Exercise description: If a line in the records below contains "screenshot", copy that line.

Saved entries:
Segment Open
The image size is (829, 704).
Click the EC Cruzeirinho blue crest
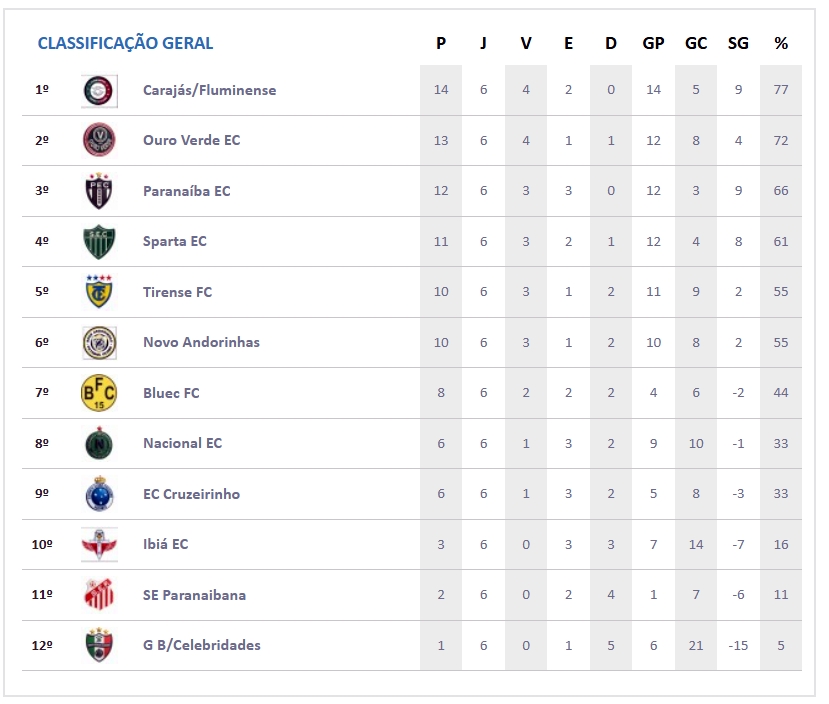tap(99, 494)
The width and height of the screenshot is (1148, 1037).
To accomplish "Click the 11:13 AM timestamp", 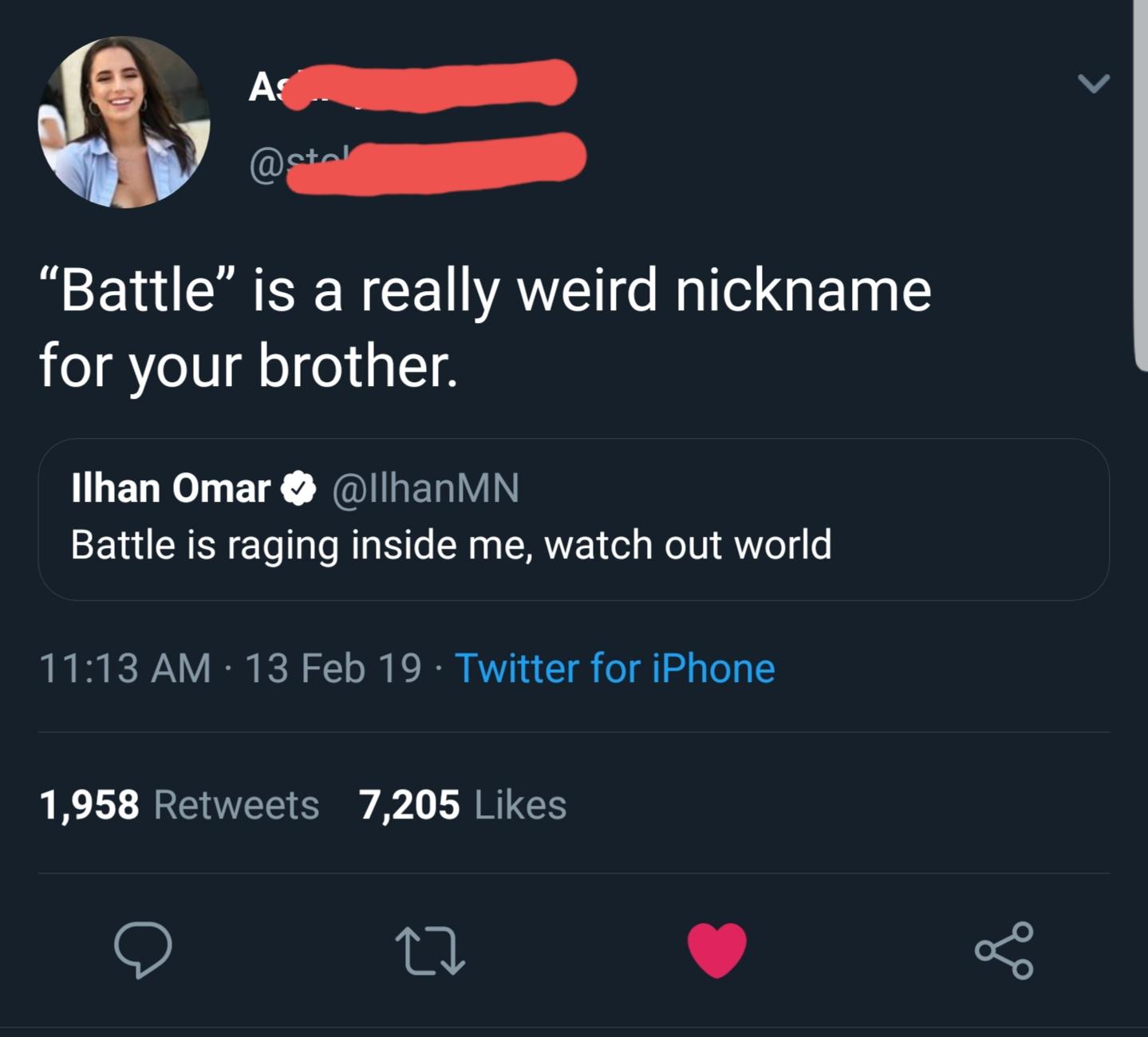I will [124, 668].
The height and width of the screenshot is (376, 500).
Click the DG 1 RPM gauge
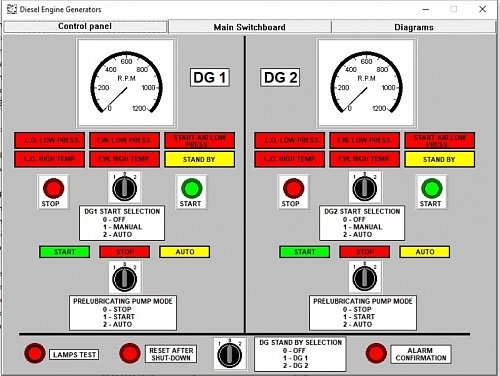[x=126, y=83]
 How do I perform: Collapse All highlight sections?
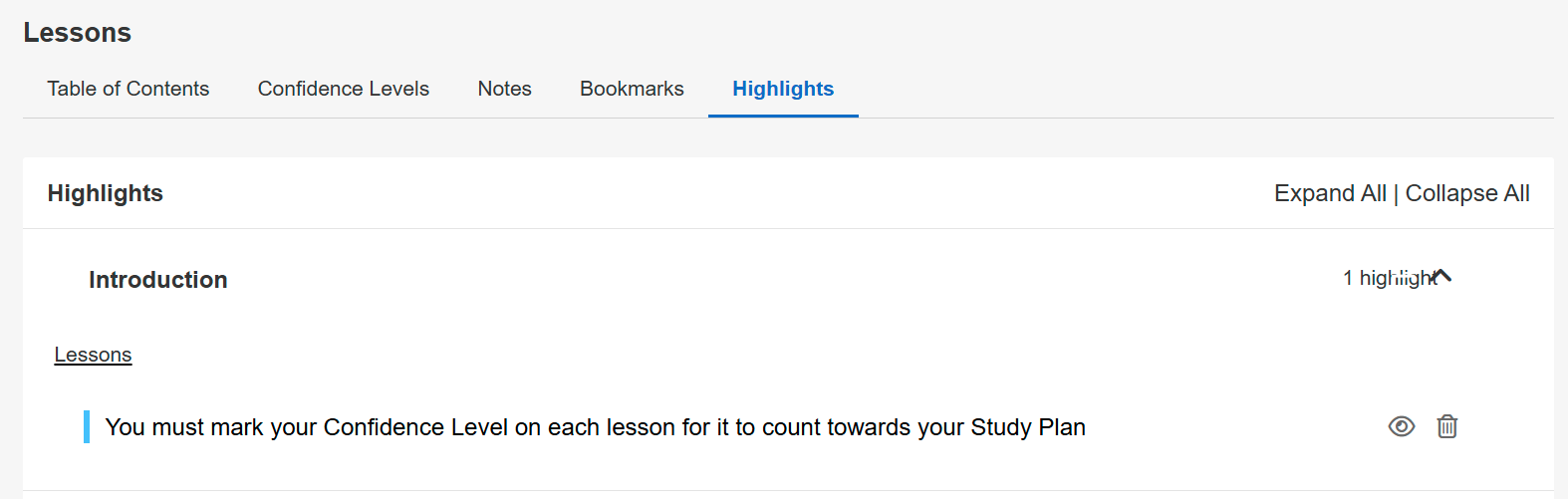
Segment Closed
Segment Open
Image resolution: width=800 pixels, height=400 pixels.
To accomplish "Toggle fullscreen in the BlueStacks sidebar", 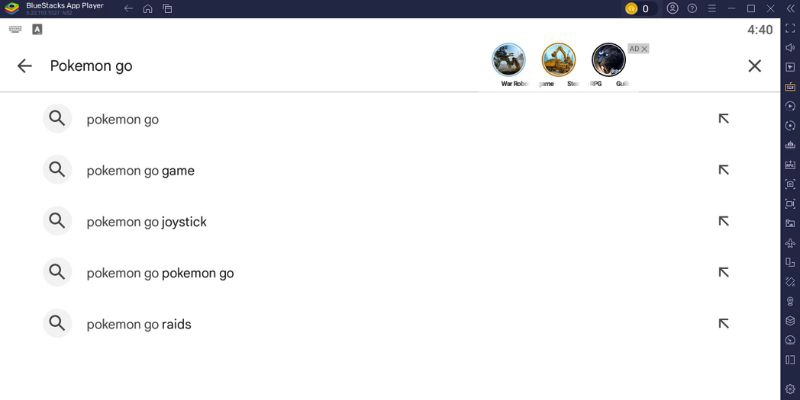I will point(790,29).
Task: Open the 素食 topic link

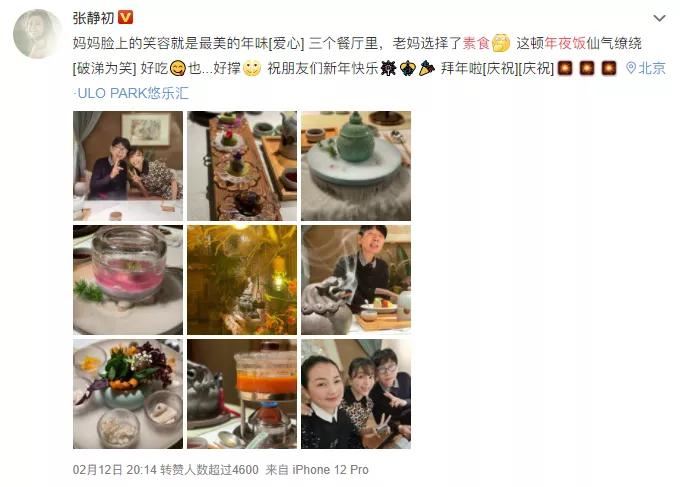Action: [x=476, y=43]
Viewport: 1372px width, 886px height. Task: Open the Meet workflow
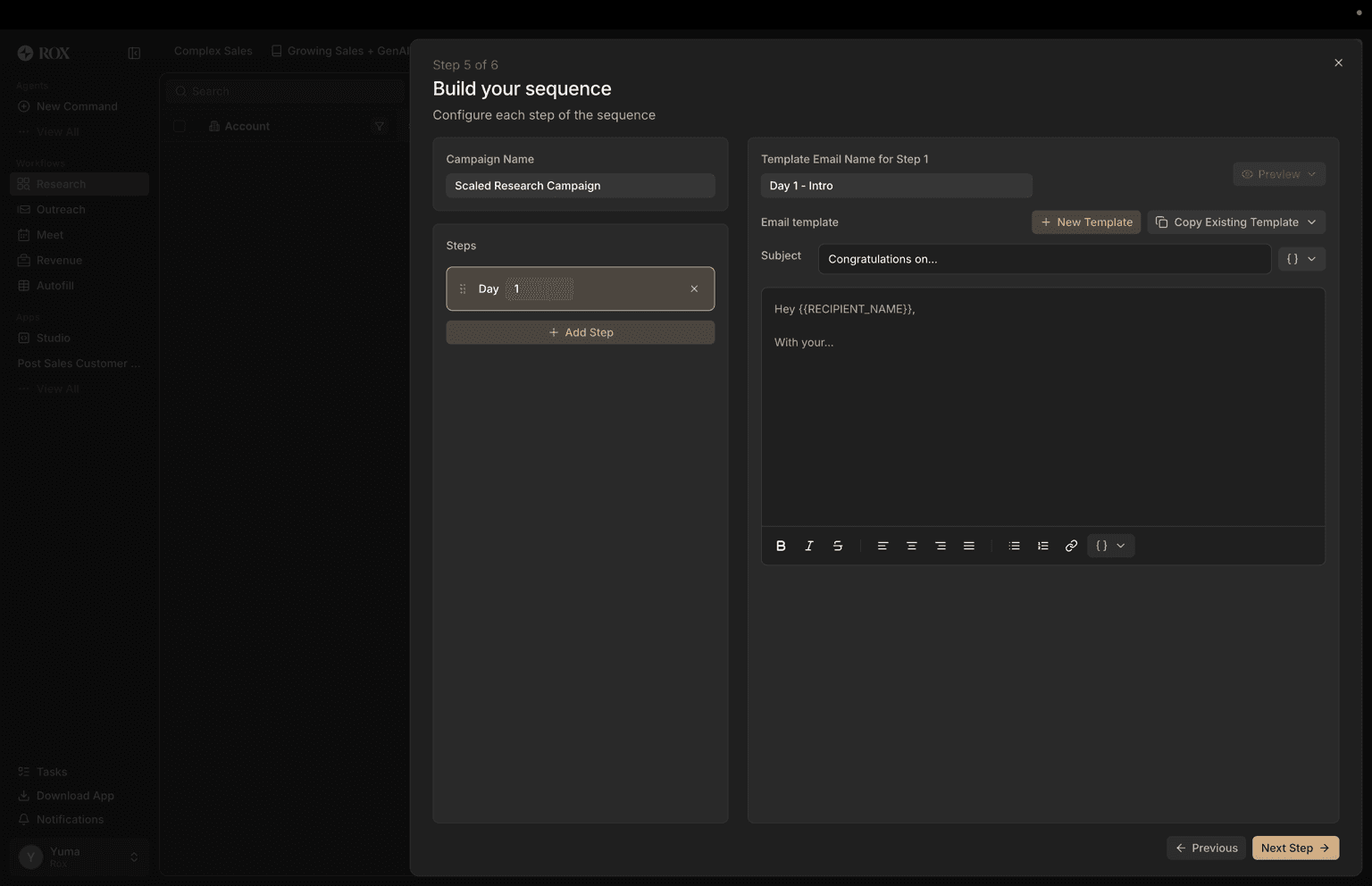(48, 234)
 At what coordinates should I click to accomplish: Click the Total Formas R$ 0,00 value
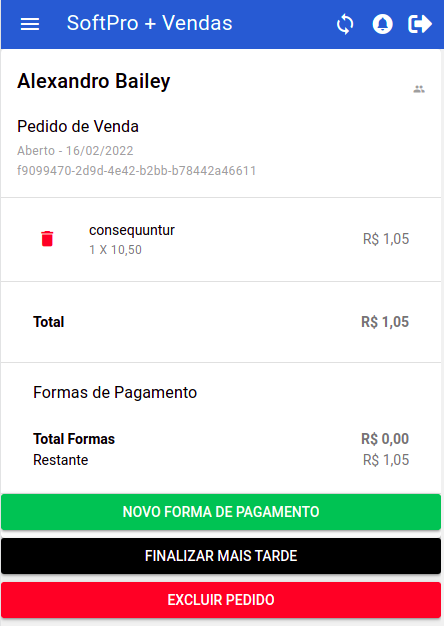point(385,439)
Segment Closed
Completed task:
The width and height of the screenshot is (1148, 1037).
The height and width of the screenshot is (376, 500).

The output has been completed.